** Opening Data extracts block **

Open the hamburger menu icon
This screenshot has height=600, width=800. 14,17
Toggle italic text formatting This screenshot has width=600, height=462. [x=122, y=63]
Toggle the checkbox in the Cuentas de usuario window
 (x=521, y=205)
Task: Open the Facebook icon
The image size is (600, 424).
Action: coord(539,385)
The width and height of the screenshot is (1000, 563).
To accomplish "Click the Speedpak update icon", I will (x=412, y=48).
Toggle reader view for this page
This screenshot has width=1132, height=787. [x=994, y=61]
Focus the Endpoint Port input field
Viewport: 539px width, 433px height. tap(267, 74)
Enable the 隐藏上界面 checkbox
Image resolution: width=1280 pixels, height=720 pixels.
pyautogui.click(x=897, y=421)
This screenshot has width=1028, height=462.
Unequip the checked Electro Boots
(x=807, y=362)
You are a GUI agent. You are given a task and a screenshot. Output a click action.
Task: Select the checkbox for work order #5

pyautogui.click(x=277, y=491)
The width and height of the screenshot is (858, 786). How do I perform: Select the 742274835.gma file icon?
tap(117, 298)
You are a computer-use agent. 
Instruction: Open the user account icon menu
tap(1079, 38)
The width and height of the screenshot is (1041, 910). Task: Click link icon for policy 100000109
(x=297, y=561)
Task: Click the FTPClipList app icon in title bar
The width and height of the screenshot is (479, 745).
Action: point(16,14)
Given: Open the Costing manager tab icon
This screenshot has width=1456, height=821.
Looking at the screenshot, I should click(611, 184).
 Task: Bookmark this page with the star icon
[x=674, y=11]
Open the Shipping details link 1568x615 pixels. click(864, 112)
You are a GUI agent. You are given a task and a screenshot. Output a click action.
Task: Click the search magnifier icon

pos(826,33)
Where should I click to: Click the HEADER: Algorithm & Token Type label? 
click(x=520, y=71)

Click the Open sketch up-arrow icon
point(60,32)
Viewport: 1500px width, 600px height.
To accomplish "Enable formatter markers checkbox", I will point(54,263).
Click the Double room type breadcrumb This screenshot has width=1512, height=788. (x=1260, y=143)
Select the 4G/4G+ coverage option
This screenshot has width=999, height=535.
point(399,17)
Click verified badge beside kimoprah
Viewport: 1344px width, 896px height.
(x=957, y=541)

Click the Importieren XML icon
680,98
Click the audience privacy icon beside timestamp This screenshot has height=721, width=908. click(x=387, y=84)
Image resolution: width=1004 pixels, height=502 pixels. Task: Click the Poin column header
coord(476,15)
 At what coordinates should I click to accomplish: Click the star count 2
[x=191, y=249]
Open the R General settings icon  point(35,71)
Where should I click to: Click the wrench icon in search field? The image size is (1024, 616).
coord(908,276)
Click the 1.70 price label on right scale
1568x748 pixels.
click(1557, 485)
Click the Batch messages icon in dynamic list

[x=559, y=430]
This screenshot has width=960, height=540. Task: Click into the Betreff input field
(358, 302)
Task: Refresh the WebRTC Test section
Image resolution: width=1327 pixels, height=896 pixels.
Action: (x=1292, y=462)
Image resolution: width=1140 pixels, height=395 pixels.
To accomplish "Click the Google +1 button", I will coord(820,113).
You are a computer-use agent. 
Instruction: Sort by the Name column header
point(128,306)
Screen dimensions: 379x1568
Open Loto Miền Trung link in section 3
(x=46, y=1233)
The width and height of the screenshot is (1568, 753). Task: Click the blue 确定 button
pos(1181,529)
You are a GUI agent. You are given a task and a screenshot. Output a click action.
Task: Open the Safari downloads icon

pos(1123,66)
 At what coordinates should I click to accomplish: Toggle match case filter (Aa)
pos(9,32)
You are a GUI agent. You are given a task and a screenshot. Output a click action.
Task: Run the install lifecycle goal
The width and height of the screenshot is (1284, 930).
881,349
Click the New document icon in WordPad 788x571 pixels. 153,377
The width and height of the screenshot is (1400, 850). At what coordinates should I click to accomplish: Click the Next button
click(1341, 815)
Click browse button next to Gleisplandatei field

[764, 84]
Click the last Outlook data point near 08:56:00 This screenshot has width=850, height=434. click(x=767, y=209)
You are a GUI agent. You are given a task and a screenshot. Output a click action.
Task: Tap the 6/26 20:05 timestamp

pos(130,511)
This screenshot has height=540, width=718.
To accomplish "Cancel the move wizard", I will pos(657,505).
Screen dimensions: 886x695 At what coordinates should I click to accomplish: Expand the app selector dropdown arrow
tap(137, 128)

** Closing Data extracts block **

**Exercise brief**
Could you transcribe the whole listing exactly?

**Result**
Open the hamburger menu icon
This screenshot has height=600, width=800. 14,17
Toggle italic text formatting This screenshot has width=600, height=462. [x=122, y=63]
Toggle the checkbox in the Cuentas de usuario window
 (x=521, y=205)
Task: Open the Facebook icon
The image size is (600, 424).
Action: coord(539,385)
The width and height of the screenshot is (1000, 563).
To accomplish "Click the Speedpak update icon", I will (x=412, y=48).
Toggle reader view for this page
This screenshot has width=1132, height=787. [x=994, y=61]
Focus the Endpoint Port input field
Viewport: 539px width, 433px height. tap(267, 74)
Enable the 隐藏上界面 checkbox
Image resolution: width=1280 pixels, height=720 pixels.
pyautogui.click(x=897, y=421)
This screenshot has width=1028, height=462.
Unequip the checked Electro Boots
(x=807, y=362)
You are a GUI agent. You are given a task and a screenshot. Output a click action.
Task: Select the checkbox for work order #5

pyautogui.click(x=277, y=491)
The width and height of the screenshot is (858, 786). How do I perform: Select the 742274835.gma file icon?
tap(117, 298)
You are a computer-use agent. 
Instruction: Open the user account icon menu
tap(1079, 38)
The width and height of the screenshot is (1041, 910). Task: Click link icon for policy 100000109
(x=297, y=561)
Task: Click the FTPClipList app icon in title bar
The width and height of the screenshot is (479, 745).
Action: point(16,14)
Given: Open the Costing manager tab icon
This screenshot has width=1456, height=821.
Looking at the screenshot, I should click(611, 184).
 Task: Bookmark this page with the star icon
[x=674, y=11]
Open the Shipping details link 1568x615 pixels. click(864, 112)
You are a GUI agent. You are given a task and a screenshot. Output a click action.
Task: Click the search magnifier icon

pos(826,33)
Where should I click to: Click the HEADER: Algorithm & Token Type label? 
click(x=520, y=71)

Click the Open sketch up-arrow icon
point(60,32)
Viewport: 1500px width, 600px height.
To accomplish "Enable formatter markers checkbox", I will point(54,263).
Click the Double room type breadcrumb This screenshot has width=1512, height=788. (x=1260, y=143)
Select the 4G/4G+ coverage option
This screenshot has width=999, height=535.
point(399,17)
Click verified badge beside kimoprah
Viewport: 1344px width, 896px height.
(x=957, y=541)

Click the Importieren XML icon
680,98
Click the audience privacy icon beside timestamp This screenshot has height=721, width=908. click(x=387, y=84)
Image resolution: width=1004 pixels, height=502 pixels. Task: Click the Poin column header
coord(476,15)
 At what coordinates should I click to accomplish: Click the star count 2
[x=191, y=249]
Open the R General settings icon  point(35,71)
Where should I click to: Click the wrench icon in search field? The image size is (1024, 616).
coord(908,276)
Click the 1.70 price label on right scale
1568x748 pixels.
click(1557, 485)
Click the Batch messages icon in dynamic list

[x=559, y=430]
This screenshot has width=960, height=540. Task: Click into the Betreff input field
(358, 302)
Task: Refresh the WebRTC Test section
Image resolution: width=1327 pixels, height=896 pixels.
Action: (x=1292, y=462)
Image resolution: width=1140 pixels, height=395 pixels.
To accomplish "Click the Google +1 button", I will coord(820,113).
You are a computer-use agent. 
Instruction: Sort by the Name column header
point(128,306)
Screen dimensions: 379x1568
Open Loto Miền Trung link in section 3
(x=46, y=1233)
The width and height of the screenshot is (1568, 753). Task: Click the blue 确定 button
pos(1181,529)
You are a GUI agent. You are given a task and a screenshot. Output a click action.
Task: Open the Safari downloads icon

pos(1123,66)
 At what coordinates should I click to accomplish: Toggle match case filter (Aa)
pos(9,32)
You are a GUI agent. You are given a task and a screenshot. Output a click action.
Task: Run the install lifecycle goal
The width and height of the screenshot is (1284, 930).
881,349
Click the New document icon in WordPad 788x571 pixels. 153,377
The width and height of the screenshot is (1400, 850). At what coordinates should I click to accomplish: Click the Next button
click(1341, 815)
Click browse button next to Gleisplandatei field

[764, 84]
Click the last Outlook data point near 08:56:00 This screenshot has width=850, height=434. click(x=767, y=209)
You are a GUI agent. You are given a task and a screenshot. Output a click action.
Task: Tap the 6/26 20:05 timestamp

pos(130,511)
This screenshot has height=540, width=718.
To accomplish "Cancel the move wizard", I will pos(657,505).
Screen dimensions: 886x695 At what coordinates should I click to accomplish: Expand the app selector dropdown arrow
tap(137, 128)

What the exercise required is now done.